Whether you believe it’s a matter of choice or genetics or a combination of both, addiction affects us all. It is a disease, and it doesn’t discriminate among us. Addiction has touched each of our lives in one way or another. Some of us have deeply personal experiences, but all of us come face to face with addiction and the havoc it brings on a regular basis by nature of what we have chosen to do.
The repeat client who keeps getting DWIs and/or drug charges. The young person who has been using since adolescence and can’t stop. We all have these clients. It’s great to help with the legal issue(s)—to get a not guilty, a dismissal, or pretrial diversion. But that’s only a Band-Aid—it’s a temporary fix for a larger problem. The question is what are we doing to help them with their disease apart from the case. Certainly, treatment and meetings will certainly help mitigate, but if that’s the only spectrum through which treatment and meetings are presented, a larger opportunity has been missed. Spend some extra time with these clients. Talk to them about the disease and how to manage it. Point them in the right direction to get help. You may be the only one who does, or you may be the person who finally gets through to them. We have that inherent obligation to our fellow man. We must be more than sympathetic; we must act in whatever capacity we can.

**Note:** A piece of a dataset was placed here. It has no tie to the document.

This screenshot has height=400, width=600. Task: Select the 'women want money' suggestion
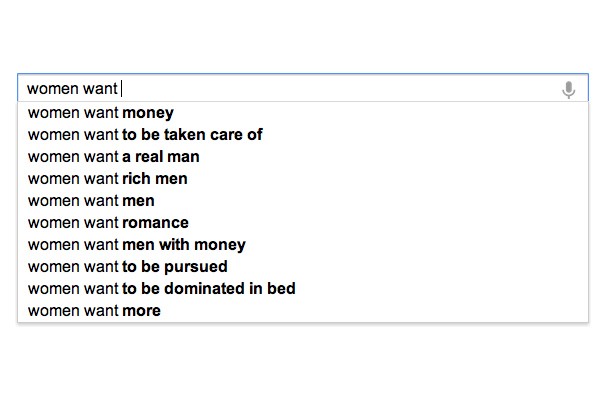point(100,113)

We need to treat people with substance abuse problems as human beings, and that begins, perhaps, with law like Health and Safety Code 483.101–106—a law that values the lives of such persons. Health and Safety Code 483.101–106 now permits a person to possess Opioid antagonists (drugs that bind to Opioid receptors in the brain and block or inhibit the effects of Opioids—such as heroin, morphine, etc.—from acting on those receptors) with, or without, a prescription. This means Naloxone or Naltrexone. A person who is “at risk of experiencing an Opioid-related overdose” can legally possess Naloxone or another Opioid antagonist. So, too, can a family member, friend, or other person of a person at risk of experiencing an Opioid-related overdose. The Health and Safety Code now insulates a doctor who in good faith prescribes an Opioid antagonist from criminal or civil liability for prescribing, or failing to prescribe, an Opioid antagonist, and from any outcome resulting from the eventual administration of the Opioid antagonist.
August 31st is International Overdose Awareness Day (IOAD). It’s a day that began in 2001 to focus on prevention and remembrance. The tragedy of overdose deaths is preventable. Remember those who we have lost, and let’s do what we can to prevent it. Wearing silver on August 31st celebrates life, acknowledges loss from overdose, and demonstrates support. The message silver sends is that the infinite value of each human being nullifies presumption, prejudice, and stigma towards people who use drugs. Wear silver.